Outputs can be validated against well-established online sample-size calculators like this one by [Qualtrics](https://www.qualtrics.com/blog/calculating-sample-size/).

In [57]:
sample_size_table = function(conf_level, sigma =.5, moe, population)
{
    z_value = qnorm(.5 + conf_level / 200)
    ss_num = (z_value^2 * sigma * (1-sigma))/(moe^2) #sample size numerator
    ss_denom = ss_num/(1 + ((ss_num-1)/population)) #sample size denominator
    c_level = c(paste(conf_level, "%", sep = ""))
    results = data.frame(c_level, round(ss_denom, digits = 0))
    names(results) = c("Confidence Level", "Sample Size")
    METHOD = c("Minimum sample size at different confidence levels")
    conf_int = paste((moe*100), "%", sep="")
    resp_dist = paste((sigma*100),"%", sep="")
    pre = structure(list(Population = population,
                           "Margin of Error" = conf_int,
                           "Response Distribution" = resp_dist,
                           method = METHOD), class = "power.htest")
  print(pre)
  print(results)
}

In [58]:
sample_size_table(conf_lev = c(90, 91, 92, 93, 94, 95, 96, 97, 98, 99, 99.9, 99.99), moe = .05, population = 1000000)
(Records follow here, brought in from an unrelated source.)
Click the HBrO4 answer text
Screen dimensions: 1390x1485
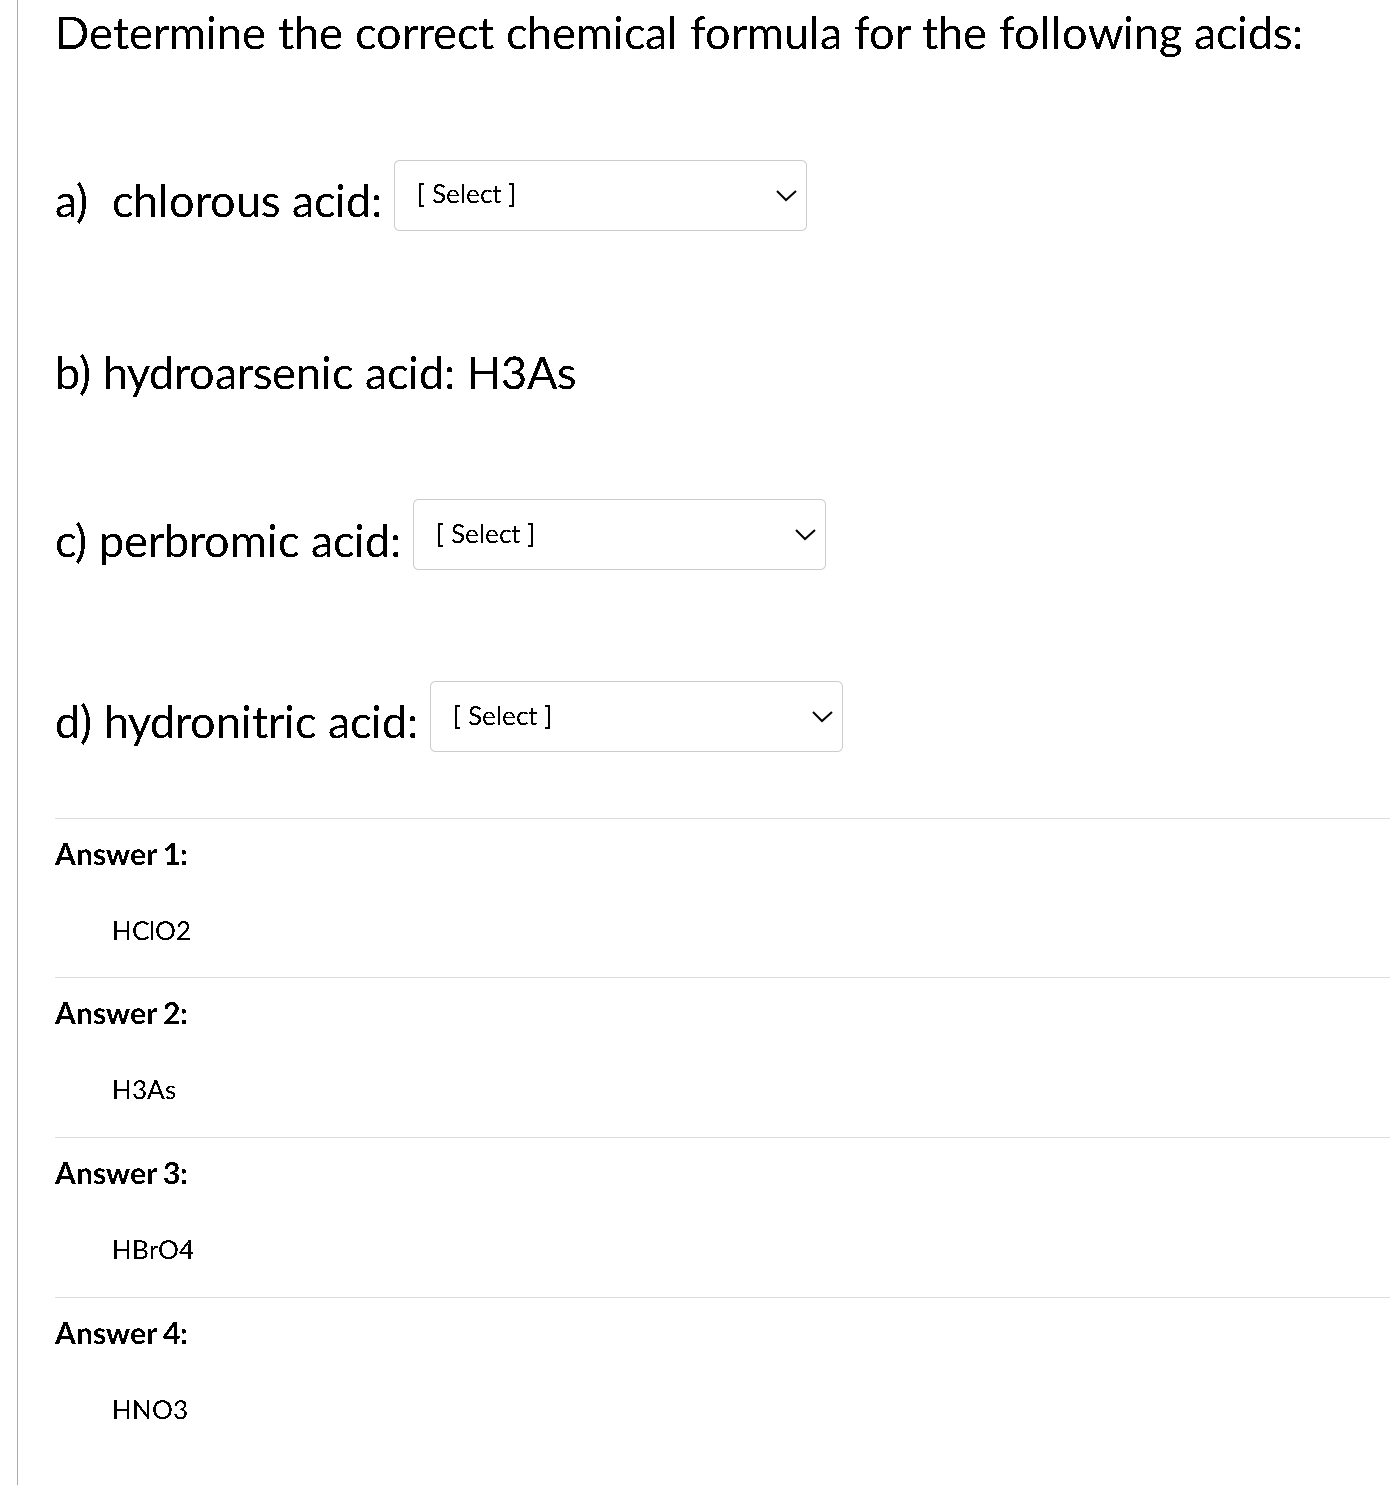(x=154, y=1250)
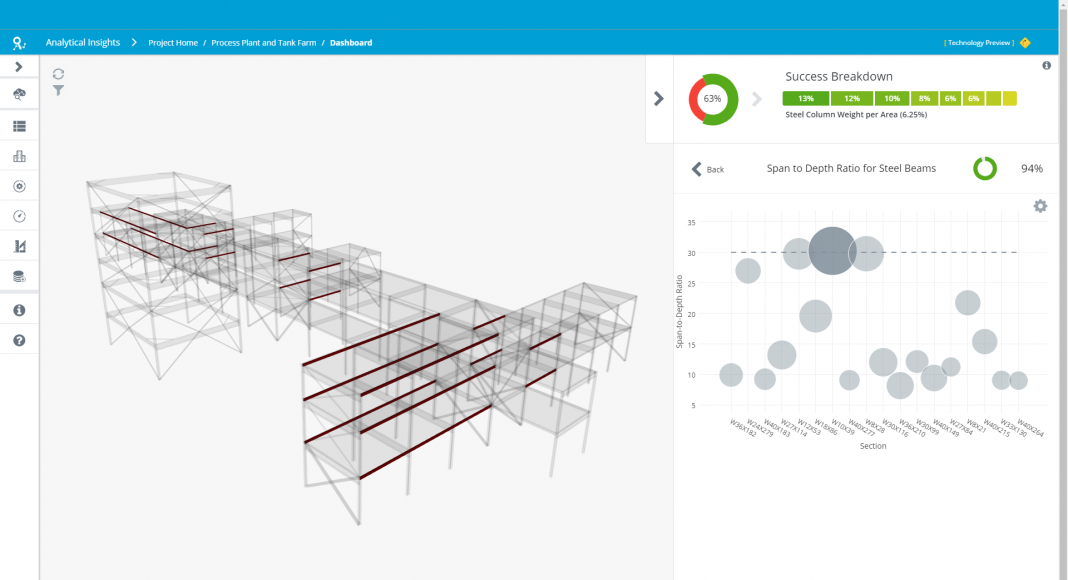The width and height of the screenshot is (1068, 580).
Task: Click the grey chevron beside the 63% donut
Action: tap(757, 99)
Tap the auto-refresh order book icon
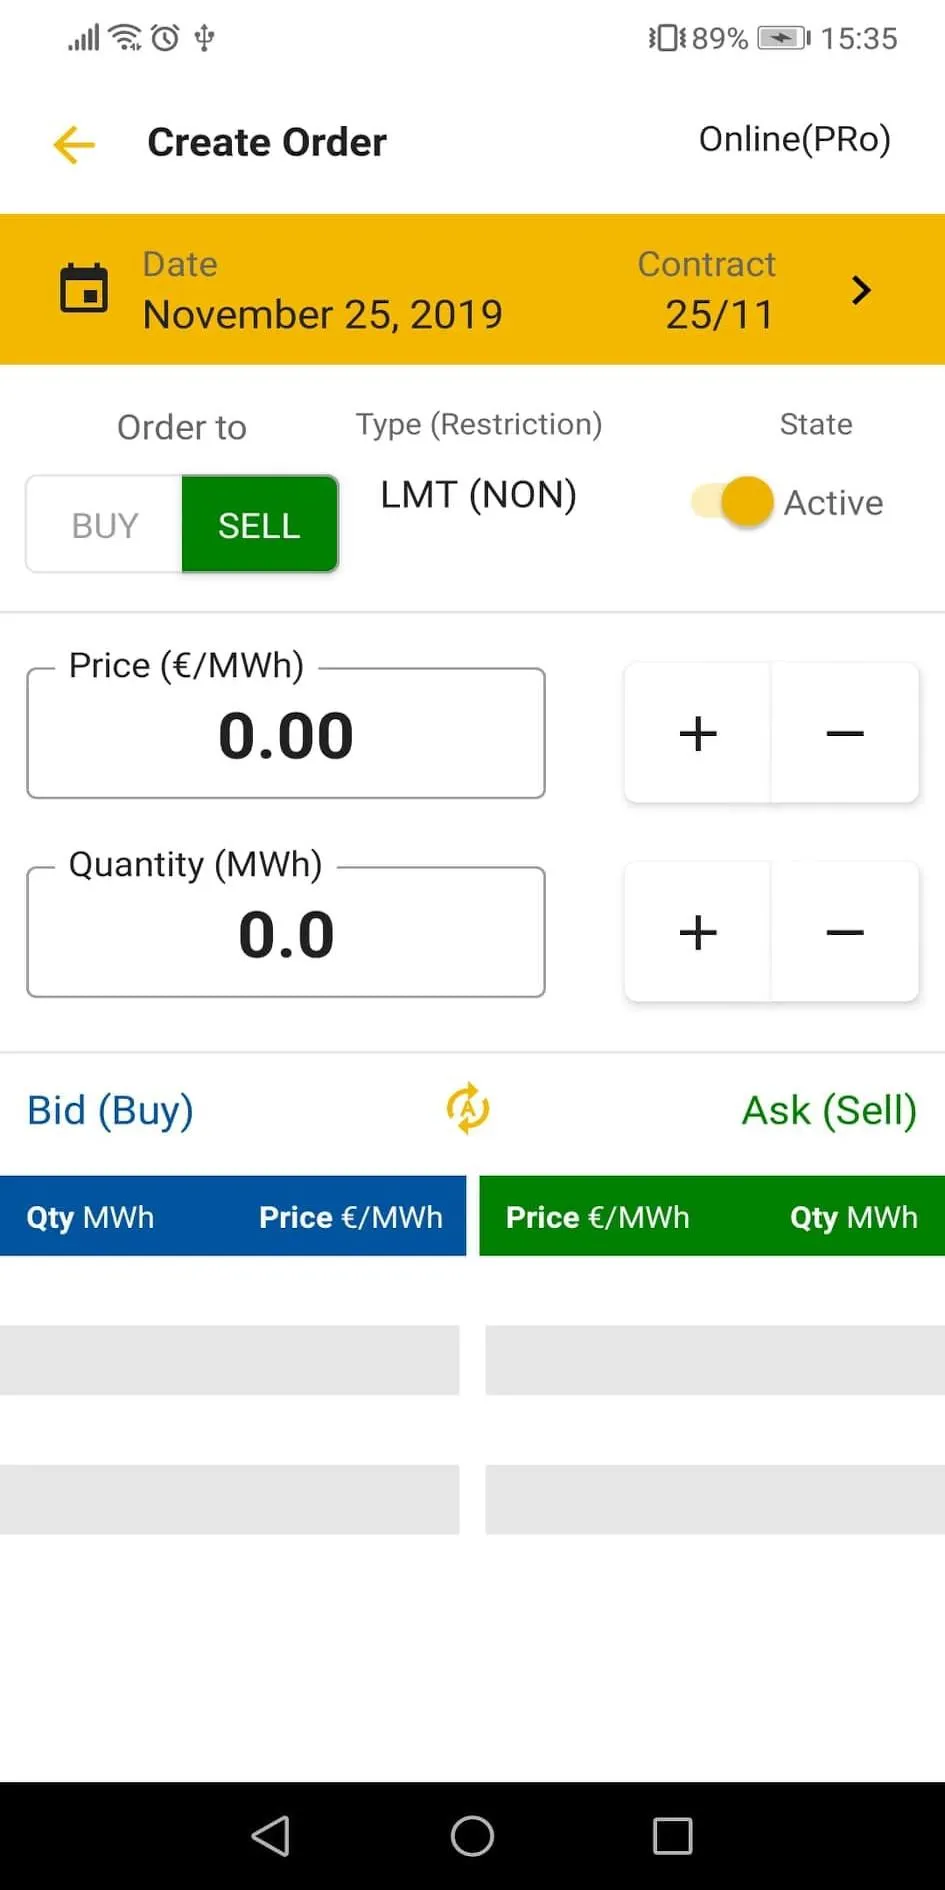This screenshot has width=945, height=1890. [467, 1108]
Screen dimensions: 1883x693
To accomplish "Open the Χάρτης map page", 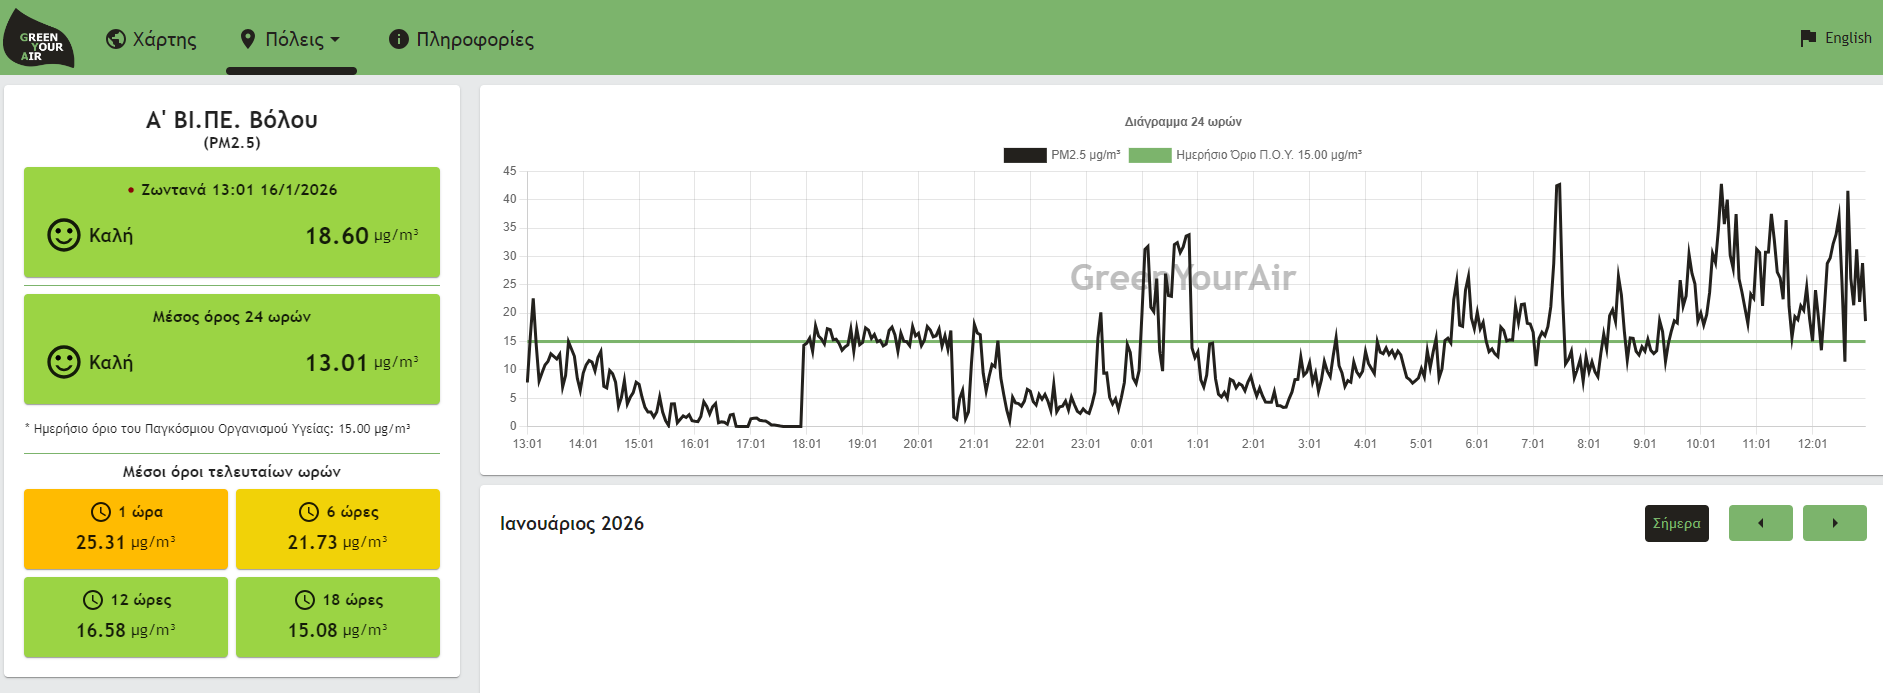I will [x=164, y=39].
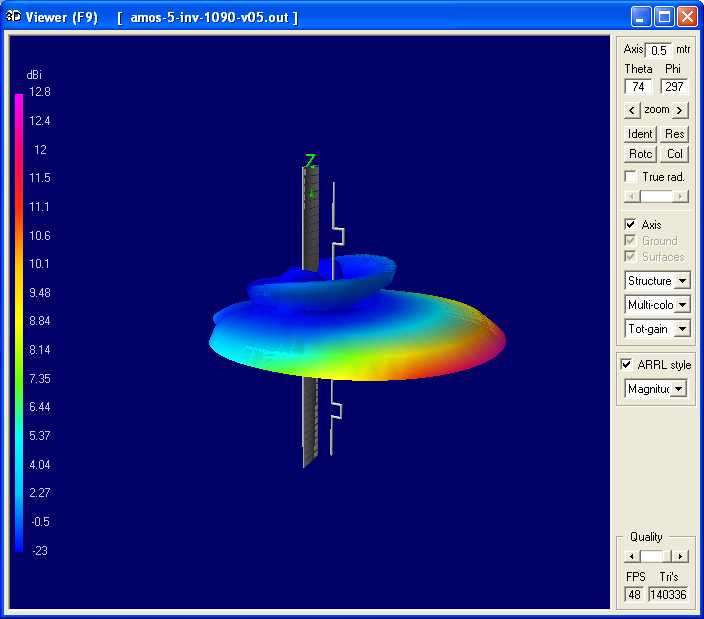Image resolution: width=704 pixels, height=619 pixels.
Task: Click the 3D Viewer title bar icon
Action: (x=13, y=17)
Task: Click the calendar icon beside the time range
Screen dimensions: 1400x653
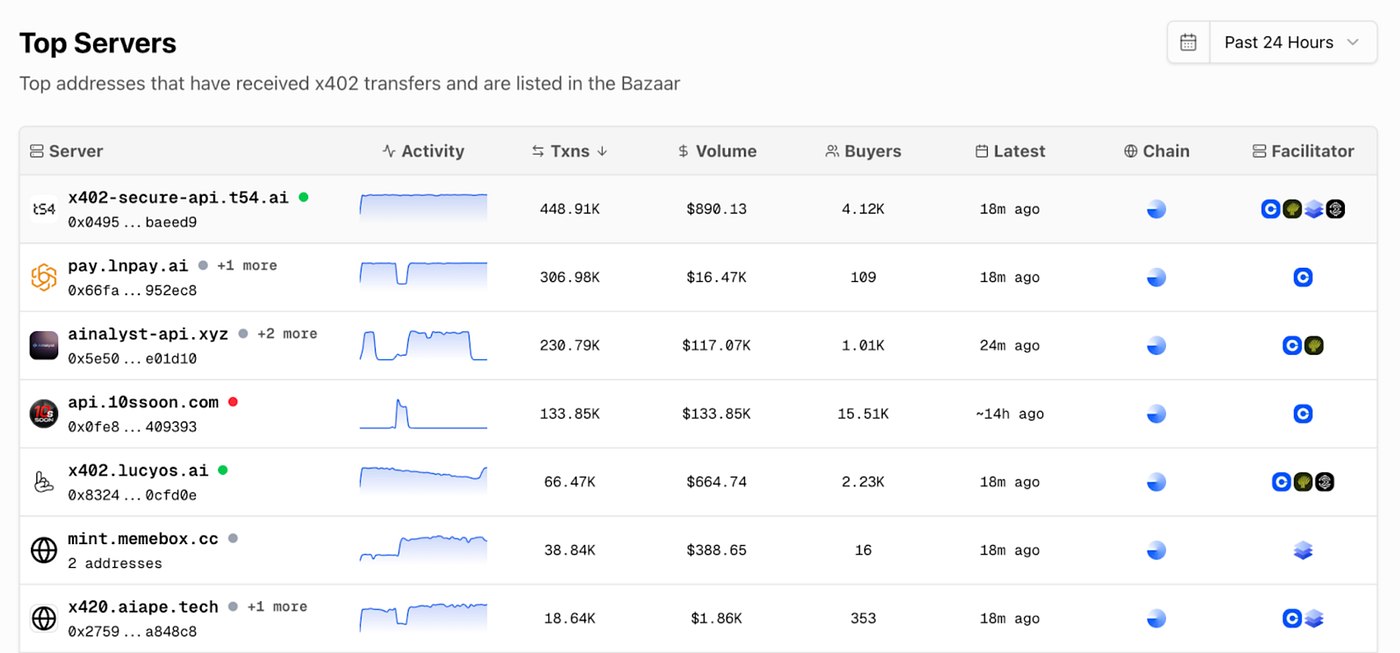Action: pyautogui.click(x=1188, y=42)
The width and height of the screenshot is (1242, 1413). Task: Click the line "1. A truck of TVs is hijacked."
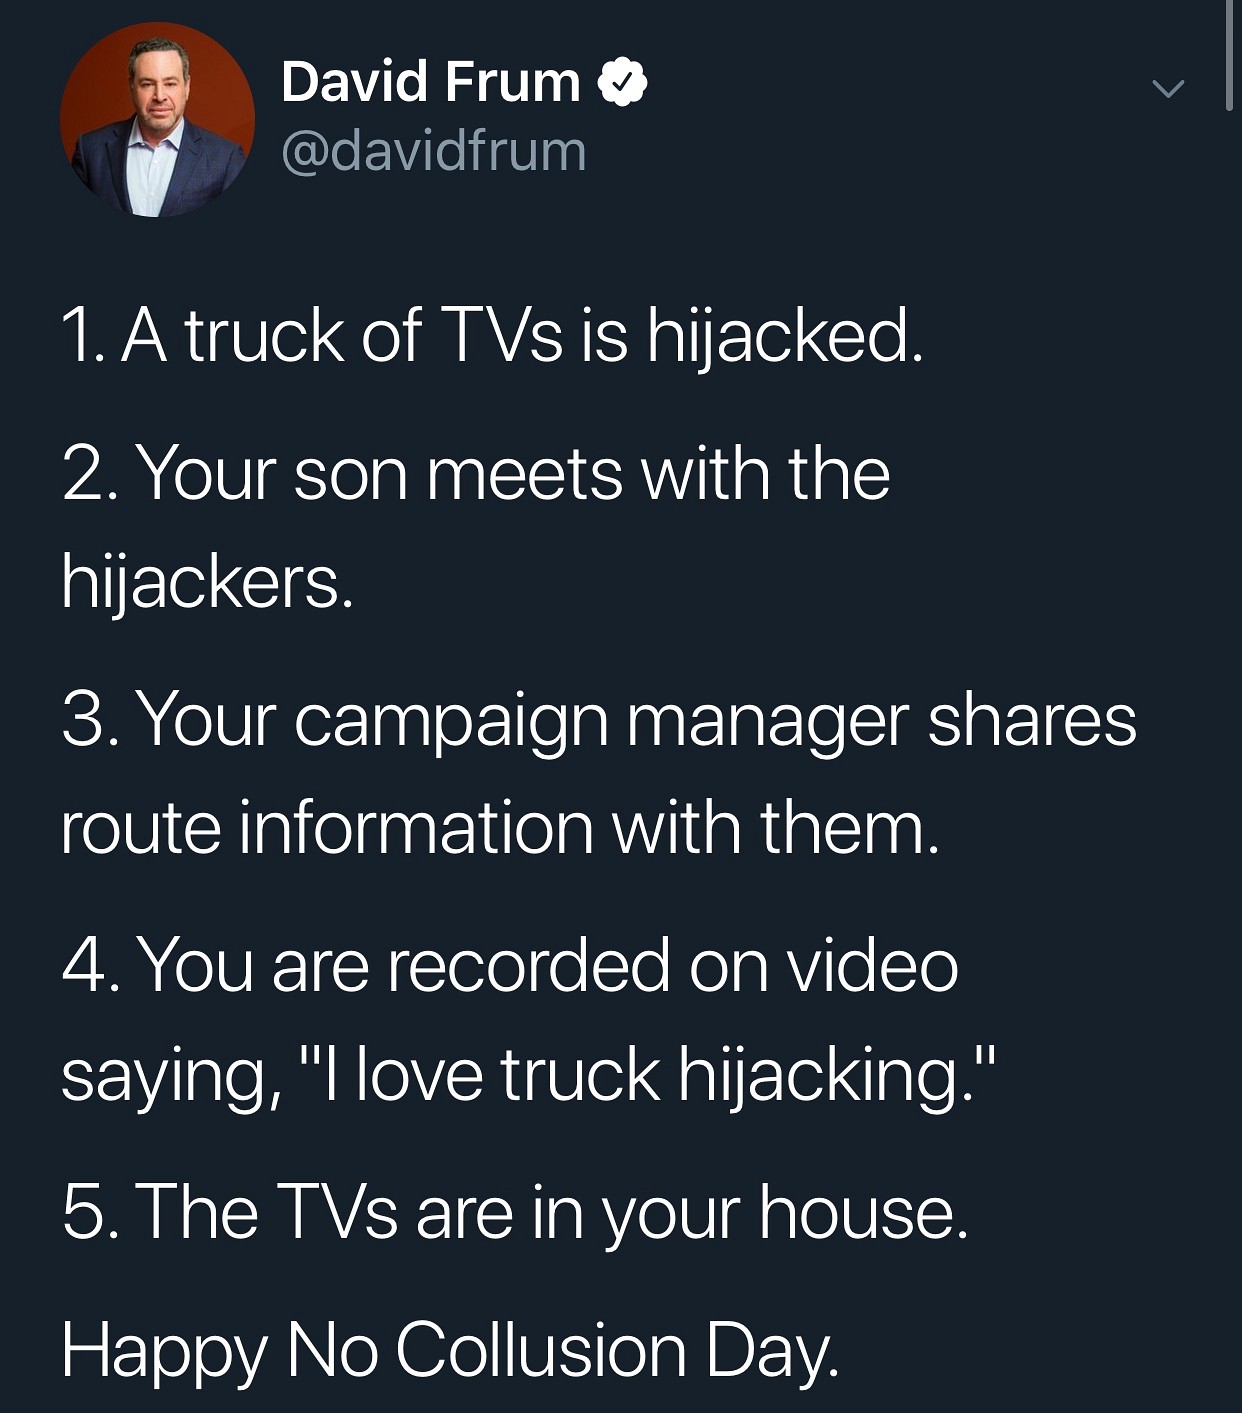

     Minimum sample size at different confidence levels 

           Population = 1e+06
      Margin of Error = 5%
Response Distribution = 50%

   Confidence Level Sample Size
1               90%         270
2               91%         287
3               92%         306
4               93%         328
5               94%         354
6               95%         384
7               96%         422
8               97%         471
9               98%         541
10              99%         663
11            99.9%        1082
12           99.99%        1511


Based on the above arguments, the minimum sample size we need for each experiment is 384 responses with a 95% confidence interval, MoE of 5% and an assumed population of 1,000,000.

#### Time to Significance
**If we assume a 10% response rate, we will need 3,840 survey exposures per experiment to reach signifiance.** How long this will take will depend on the number of chat sessions (user opens chat drawer) intiated by users, proportion of live chat handoffs and frequency of bot interaction. Because this can be complex to derive without real data, I will update the estimated weeks to significance once we have actual traffic and interaction data.

### Post-Test
#### Statistical Significance
Because the survey responses are based on a 5-point Likert scale, the data are ordinal in nature. Since ordinal data has no central tendency nor can we assume its distribution to be Gaussian, parametric tests such as the T-test are not approriate. In addition, the experiment is not a typical A/B test as mentioned before where we are measuring the difference of mean between 2 groups. In our case, the only reading we will observe are users who have been exposed to the CES, so there isn't a second group of users to compare against.

Instead, we will use a non-parametric approach called the `Wilcoxon One Sample Ranked Sign Test` to test for both statistical and practical significance. This test is the non-parametric version of the one sample t-test and because it is based on ranks, the location parameter is the median rather than the mean. Thus, we can test the null hypothesis that the sample median is equal to a hypotheical value. In the context of CES, we will set the hypothetical value to 4, since our initial belief is that digital assistants are somewhat helpful to users. More specifically, we want to test whether the sample median score is **statistically different** than our benchmark value of 4. The hypothesis test is stated below:

>Null hypothesis:
> - $H_{0}: Md = 4$; there is no difference between the users perception against our base hypothesis that digital assistants are at least somewhat helpful
> 
>Alternative hypothesis:
> - $H_{a}: Md \ne 4$; there is a difference between the users perception against our base hypothesis that digital assistants are at least somewhat helpful

If the alternative hypothesis is true, we will examine the directional magnitude to determine if the sentiment is better or worse relative to somewhat helpful (4). 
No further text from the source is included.